__About this exercise__
Would you please copy every line of the material that follows, exactly as it reads?

__Data extracts__
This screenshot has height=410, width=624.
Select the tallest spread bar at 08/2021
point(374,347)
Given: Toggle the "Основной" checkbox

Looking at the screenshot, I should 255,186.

__Your response__
This screenshot has height=410, width=624.
Select the tallest spread bar at 08/2021
point(374,347)
Given: Toggle the "Основной" checkbox

Looking at the screenshot, I should 255,186.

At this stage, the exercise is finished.